The inbox situation for most managers is dire: memos, receipts, and meeting notes can make it nearly impossible to read every email thoroughly. So, if you’re sending important information via email, you need to make sure you’re writing in a way that doesn’t get ignored in the chaos. By following the rules below, you can make sure you’re grabbing attention and communicate clearly next time you email your team.
Rule #1: Know Your Main Point and Get to It Fast
If you had to sum up your email’s purpose in one sentence, what would it be? That’s the information you need to get out in the first sentence or two of your email. Make sure people know why they’re reading this and why they should read further. Instead of rambling about how great your last meeting was, say “I’m reaching out to make concrete plans for the client meeting idea Sarah had. I’ve outlined the main steps we need to take next below.” Colleagues will appreciate your brevity and will be much more likely to read the rest of your email if they see you aren’t wasting their time on small talk.
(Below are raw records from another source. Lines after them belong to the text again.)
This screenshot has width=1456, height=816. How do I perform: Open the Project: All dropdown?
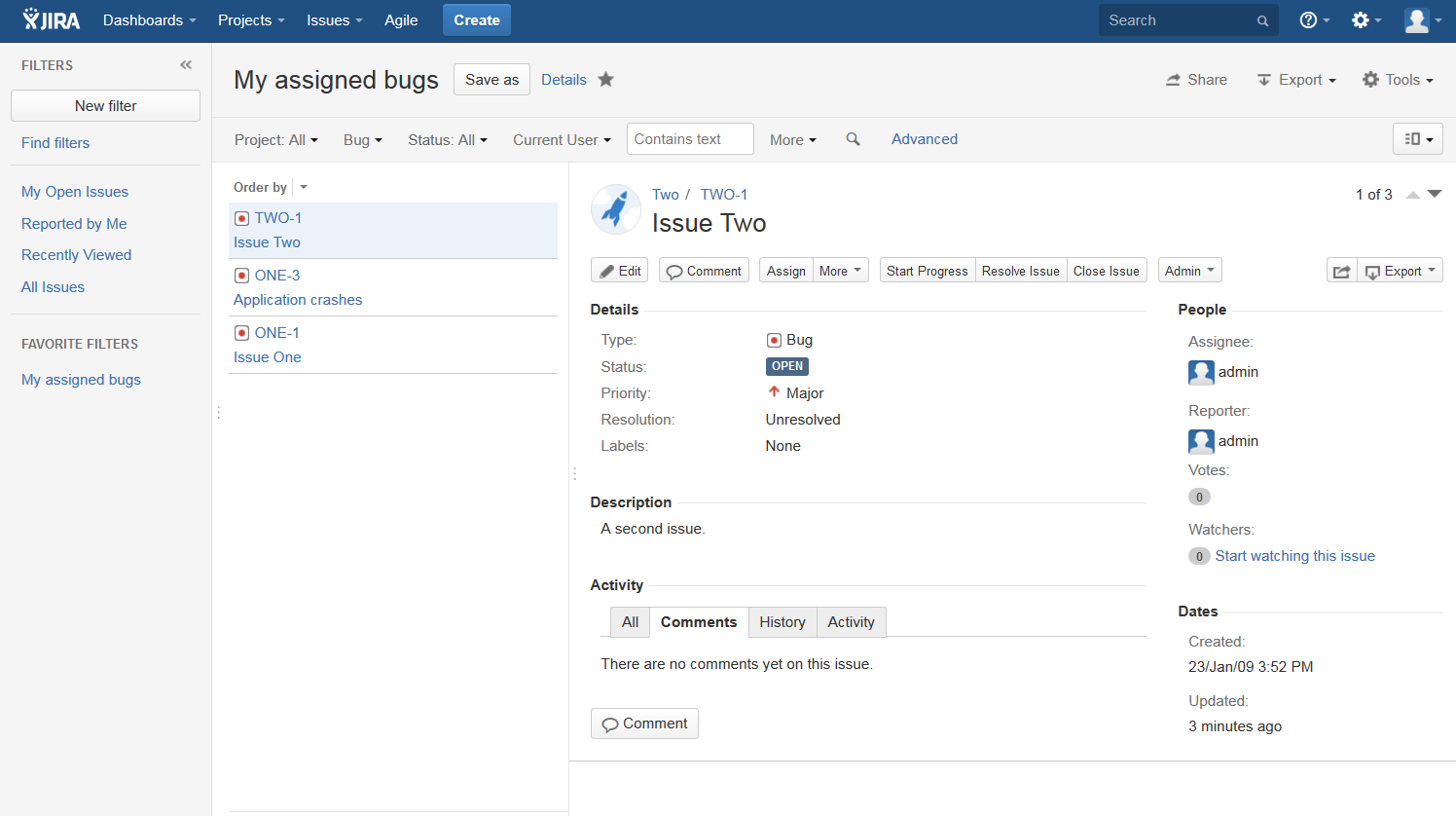pyautogui.click(x=275, y=139)
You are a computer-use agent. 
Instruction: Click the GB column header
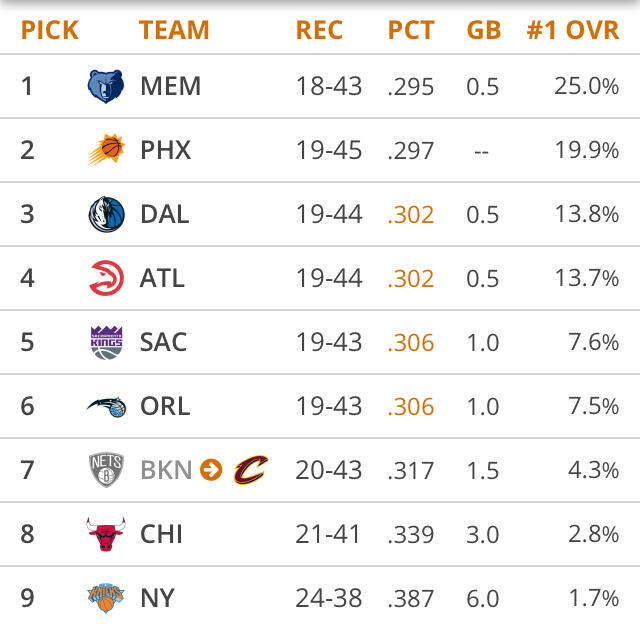tap(484, 30)
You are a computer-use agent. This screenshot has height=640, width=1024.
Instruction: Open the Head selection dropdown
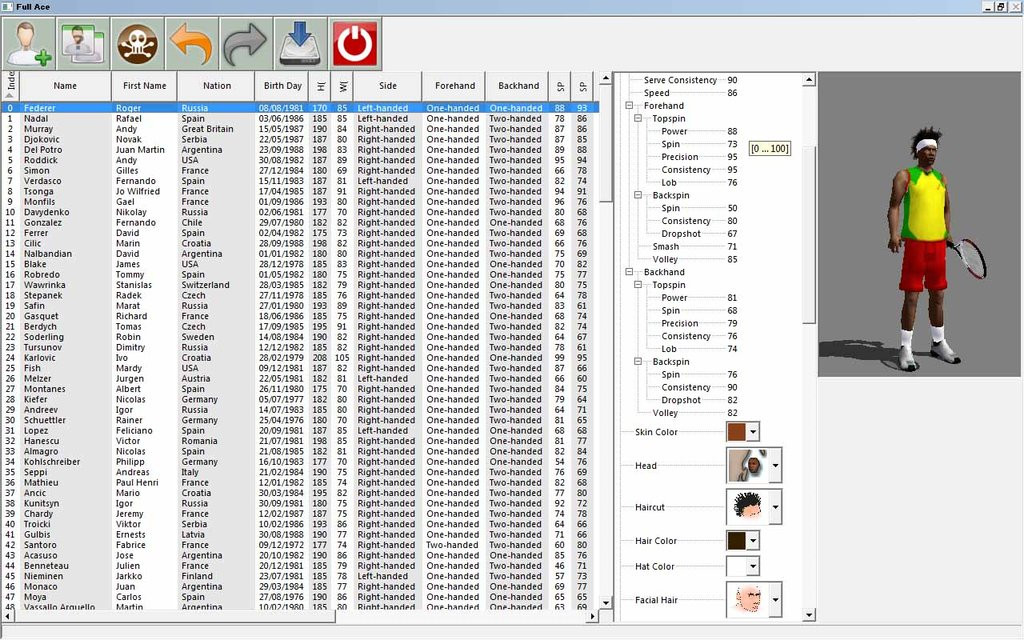tap(775, 466)
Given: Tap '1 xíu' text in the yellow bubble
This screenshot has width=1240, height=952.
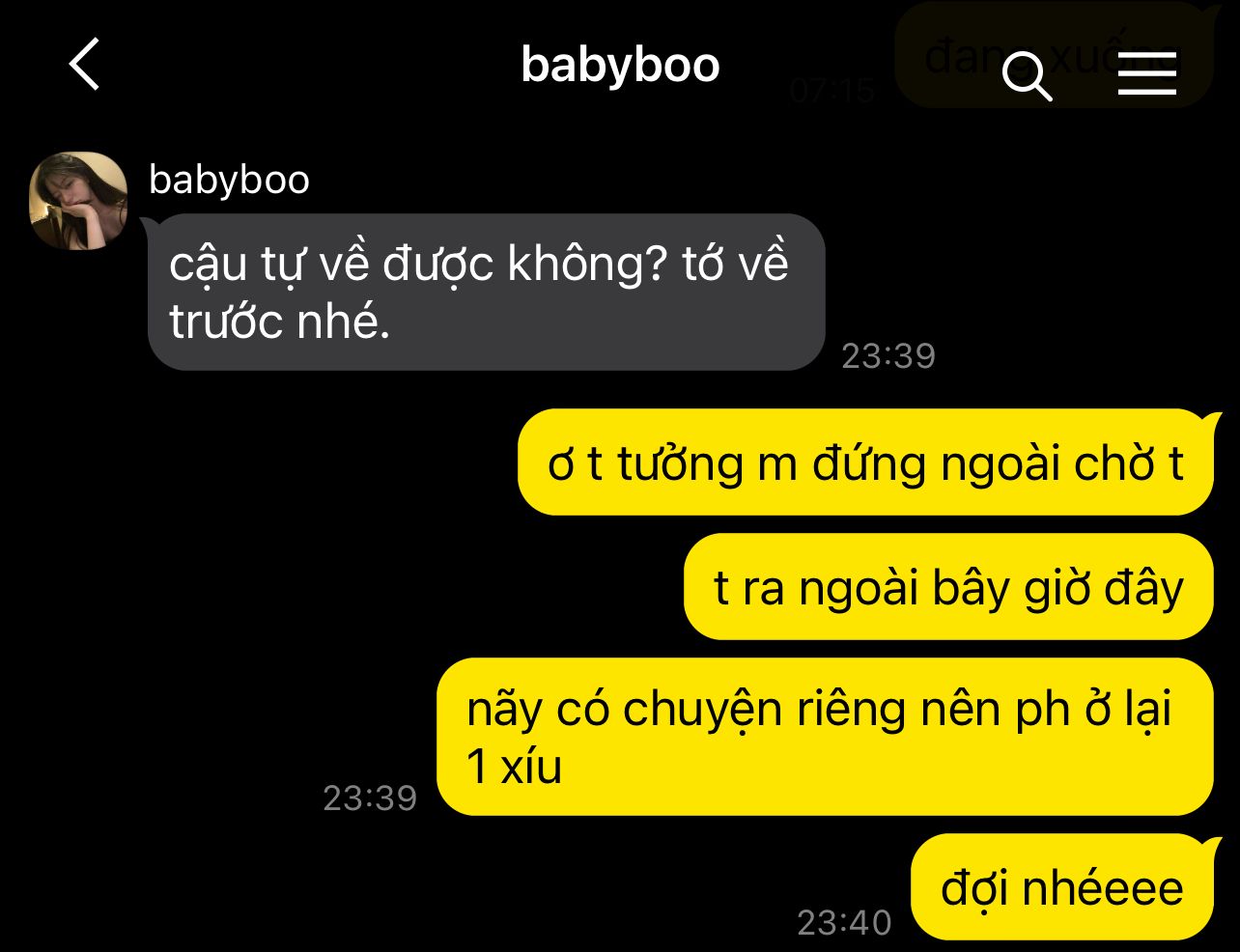Looking at the screenshot, I should 514,768.
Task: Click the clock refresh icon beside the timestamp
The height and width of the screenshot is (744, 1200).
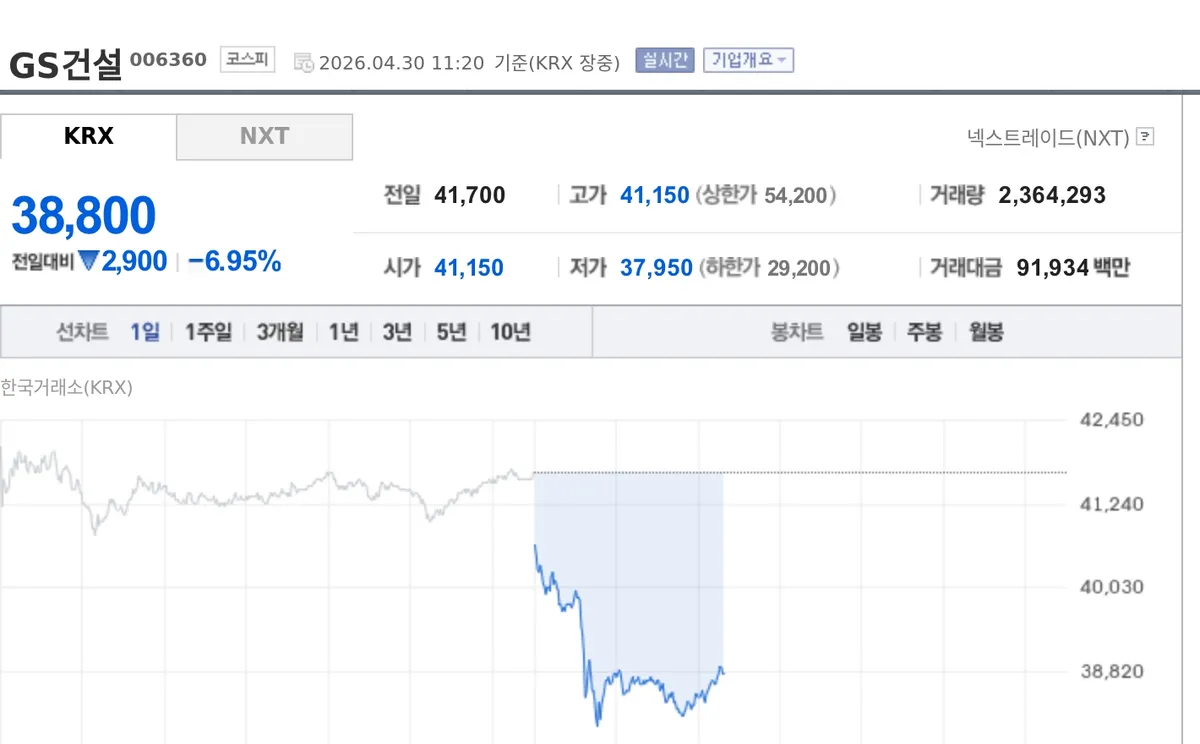Action: click(x=305, y=61)
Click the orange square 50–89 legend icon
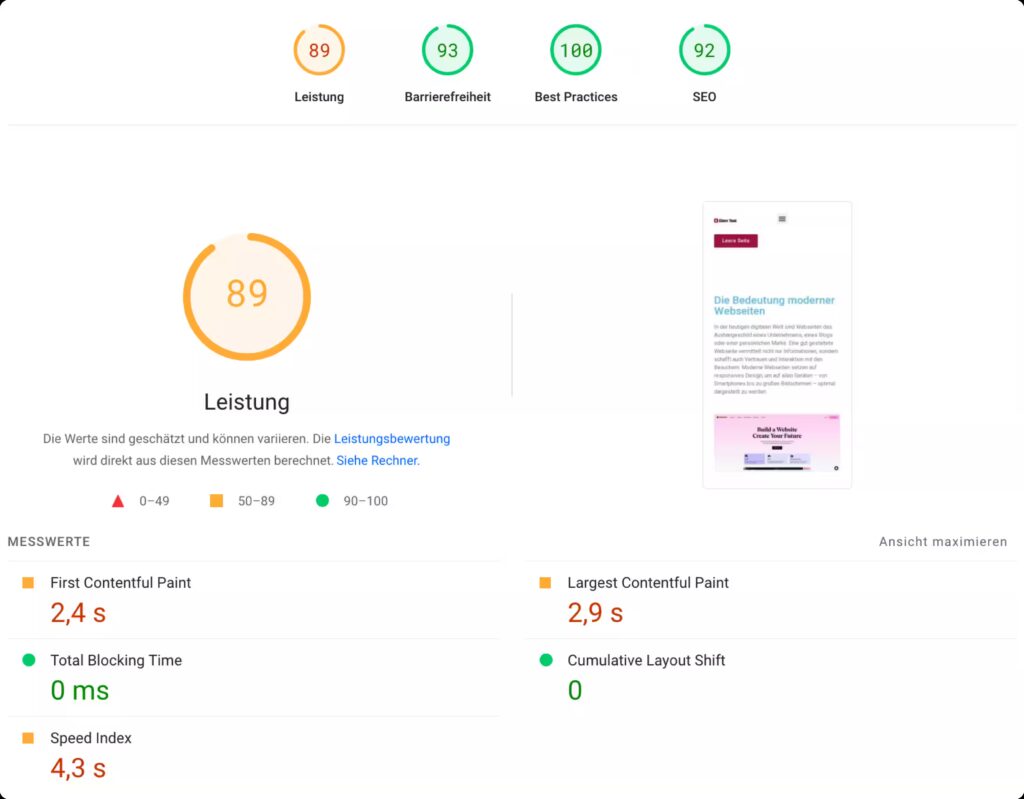Screen dimensions: 1024x799 click(x=216, y=501)
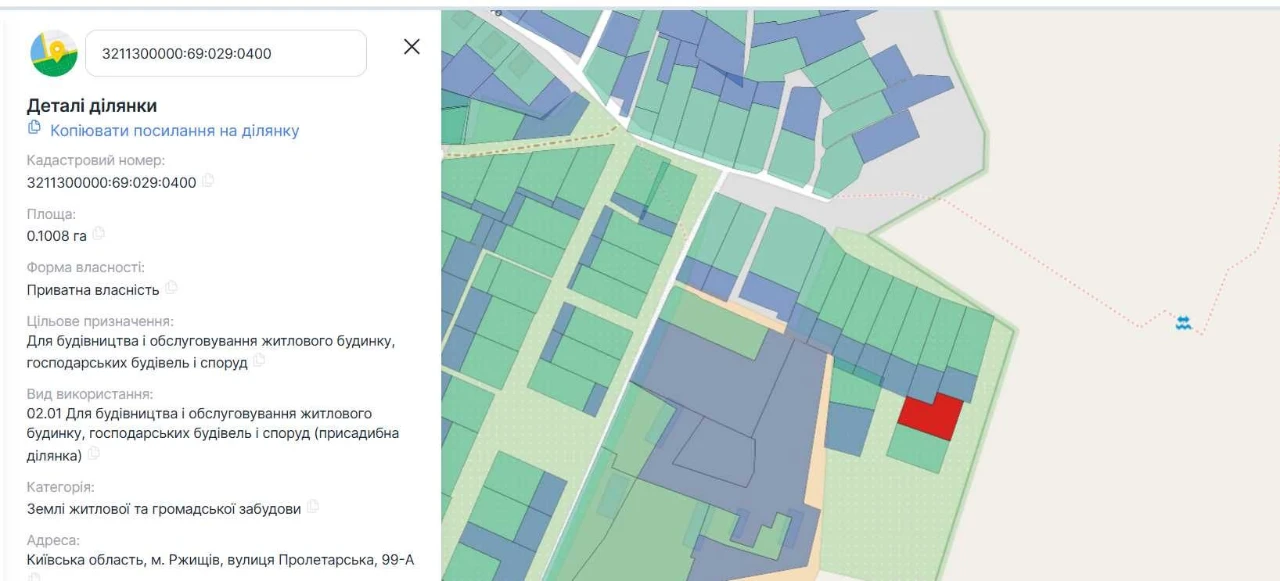Click the Деталі ділянки heading

tap(92, 106)
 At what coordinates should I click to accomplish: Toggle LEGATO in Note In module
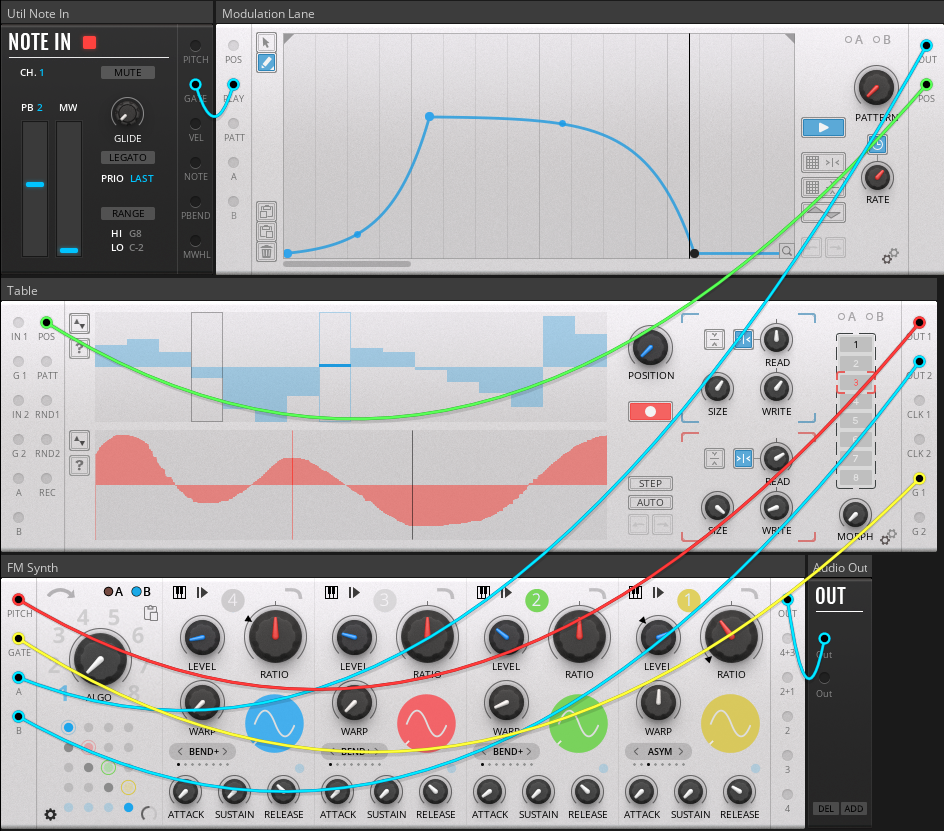point(127,158)
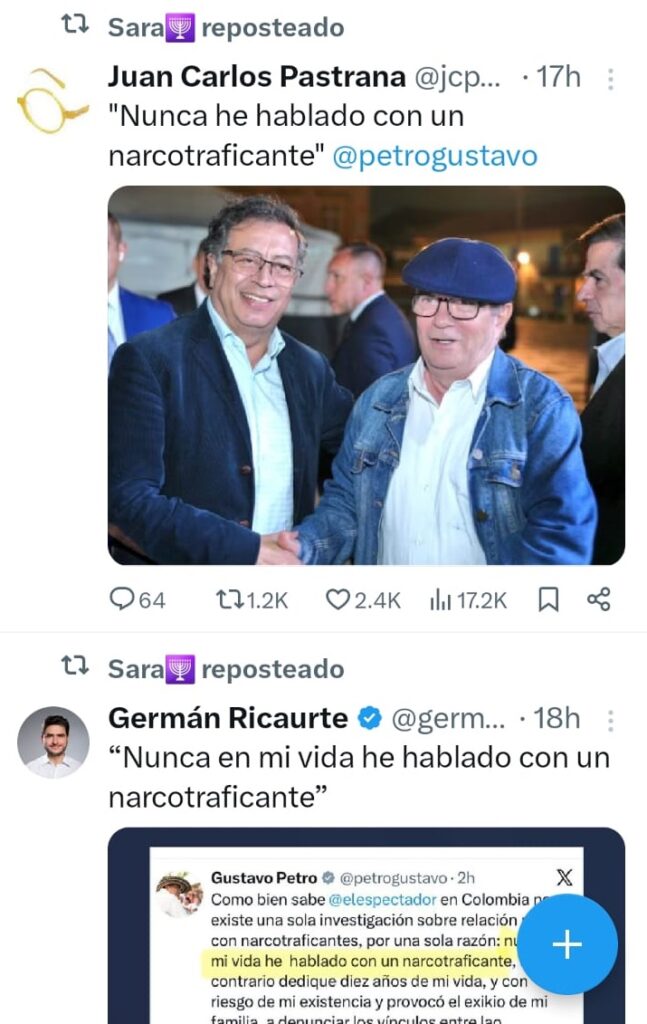Screen dimensions: 647x1024
Task: Open more options for Germán Ricaurte's tweet
Action: tap(610, 720)
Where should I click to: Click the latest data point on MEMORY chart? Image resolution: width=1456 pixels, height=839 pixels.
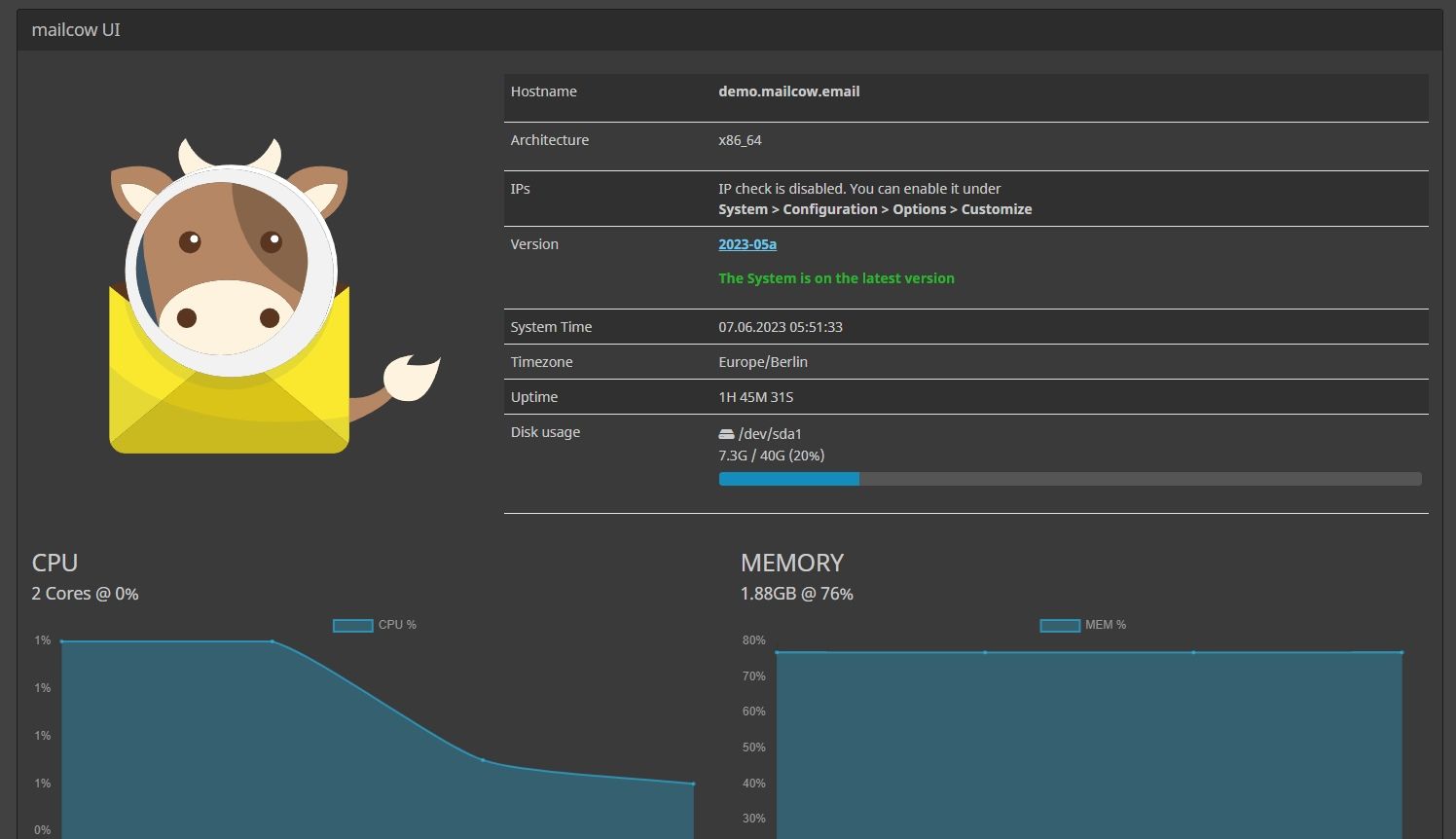click(1401, 653)
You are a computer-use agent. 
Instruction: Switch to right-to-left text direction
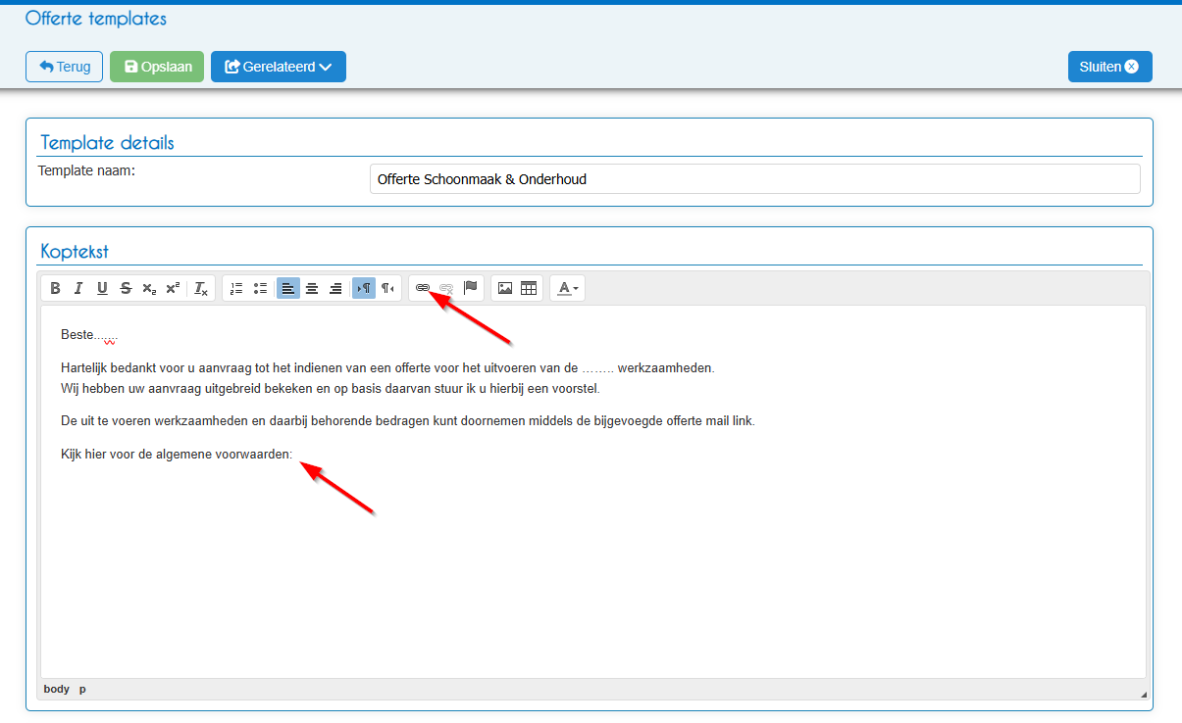click(387, 288)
Rule #2: Use Bullet Points to Make Things Rescan-abletrong>
Ever opened an email and encountered a huge block of text with little delineation between ideas? Avoid giving your email recipients a headache by breaking up concepts into digestible chunks. If you’re including any sort of list – concerns, tasks, or comments – separate them out into bullet points. This will help make your email more scan-able and will get your point across more clearly. Use a numbered list for any tasks that need to happen in a certain order, or simple bullets to separate out distinct ideas.
Rule #3: Put People’s Names in Bold
If part of the email is directed at a specific team member, put their name in bold so they see it right away. People will pay attention when they see their own name, plus it helps the person zero in on the most important part of the email for them. Even if you have a separate paragraph or bullet point for each team member, putting their name in bold will pique their attention so they read further.
The best thing to do next is given these three rules a whirl. Try them out on your next email and see how your contacts respond. Soon you’ll realize that you’ve created more engaging communication that helps you and your team exchange information clearly, concisely, and productively.